§ **O QUE SE PEDE**: Reescreva, por favor, os registros da linha com "Click the network adapter description text" até o fim, inclusive, substituindo "embed link" por "embed button" e mantendo todo o resto inalterado. Deixe as imagens fora da resposta.

== DADOS DISPONÍVEIS

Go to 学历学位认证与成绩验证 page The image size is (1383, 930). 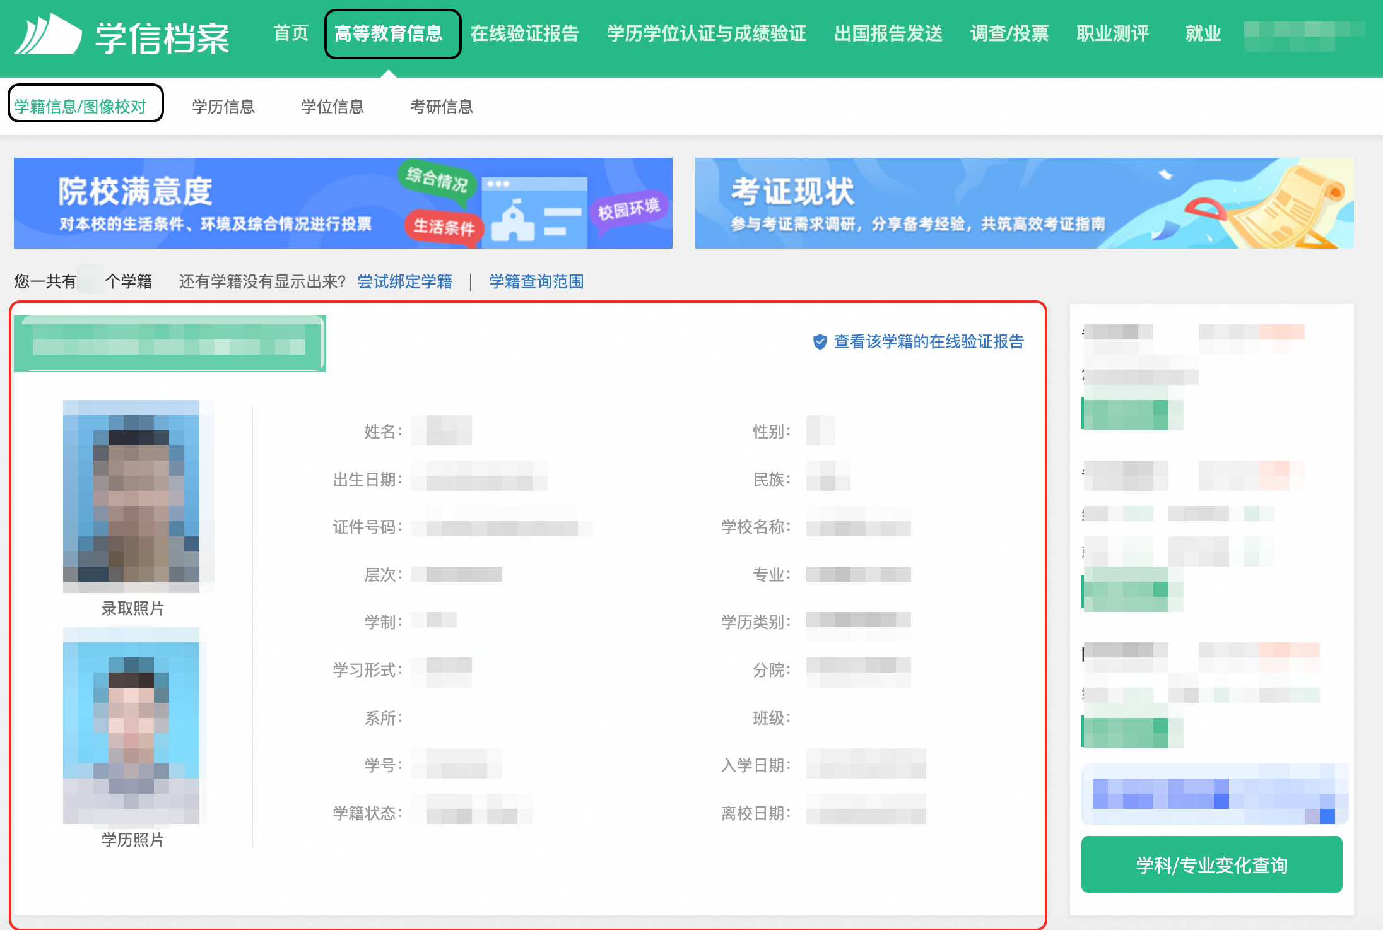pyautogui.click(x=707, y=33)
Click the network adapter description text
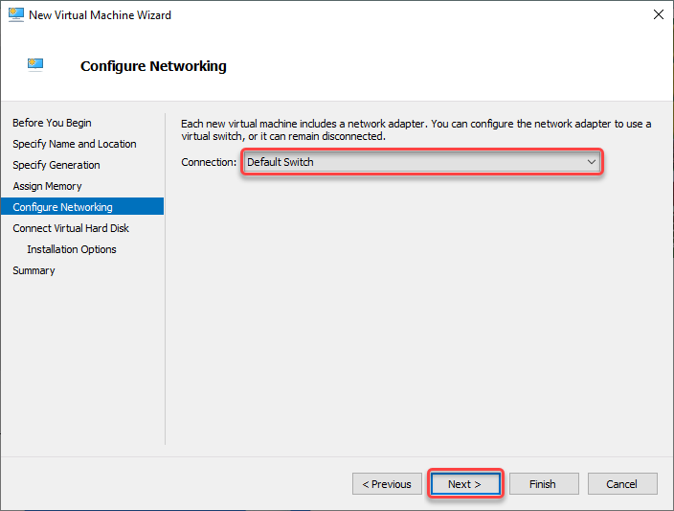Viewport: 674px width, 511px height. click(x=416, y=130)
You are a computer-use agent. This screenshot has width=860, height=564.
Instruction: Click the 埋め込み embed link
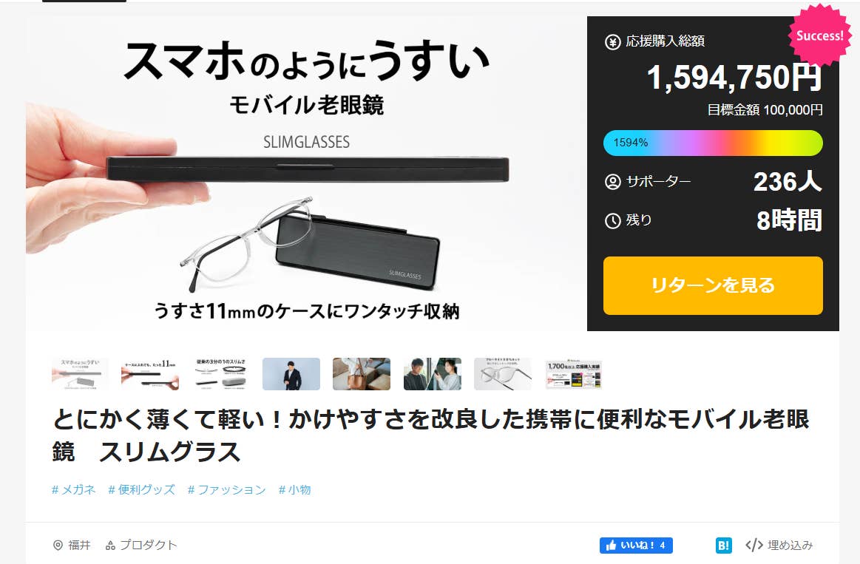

====

§ **RESPOSTA**:
Click the network adapter description text
Viewport: 674px width, 511px height. click(x=416, y=130)
You are a computer-use agent. This screenshot has width=860, height=564.
Instruction: Click the 埋め込み embed button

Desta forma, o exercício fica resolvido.